Earlier this year, reviewing the data from four national surveys conducted between 2006 and 2011, University of Chicago researchers Eric Oliver and Thomas Wood found that half of all Americans believe in at least one conspiracy theory.
Specifically, as Tom Jacobs explained here: “19 percent expressed the belief that the 9/11 attacks were an inside job, while 24 percent agreed that President Obama was not born in the United States” and “the most widely endorsed conspiracy theory was the one that said bankers intentionally created the financial crash,” which “was endorsed by 25 percent of participants, and only rejected by 37 percent.”
Truthers were found on both ends of the ideological spectrum. And how could they not? It was only last year that we learned the National Security Agency captures our emails and stores metadata about our phone usage. Not some people’s communications, but everyone’s; not the occasional text message, but every single call and email. Yes, the truth is often strange, but it was hard not to wonder if our fictions were not strange enough when the NSA programs were revealed.

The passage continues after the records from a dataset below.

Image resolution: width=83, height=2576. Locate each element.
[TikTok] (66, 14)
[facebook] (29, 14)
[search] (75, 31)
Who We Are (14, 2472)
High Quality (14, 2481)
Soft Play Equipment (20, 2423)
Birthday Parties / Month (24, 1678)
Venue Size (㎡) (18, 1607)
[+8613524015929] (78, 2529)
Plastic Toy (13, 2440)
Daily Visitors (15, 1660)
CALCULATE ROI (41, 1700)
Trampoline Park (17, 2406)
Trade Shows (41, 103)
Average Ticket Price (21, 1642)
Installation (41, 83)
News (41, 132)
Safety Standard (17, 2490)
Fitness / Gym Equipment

So how could only half of us believe in a conspiracy? The truth is conspiratorial, and like Watergate or the Tuskegee experiments, conspiracies are sometimes true. It’s astounding how quickly the Bergdahl Truthers made themselves known, and perhaps what rungs of power and privilege they occupied, but not surprising that such a movement formed. There may be fewer conspiracies these days, but there are definitely more conspiracists. That’s why the old words won’t do: Truther, however much we long for it to be a partisan putdown, is actually softer than conspiracy theorist.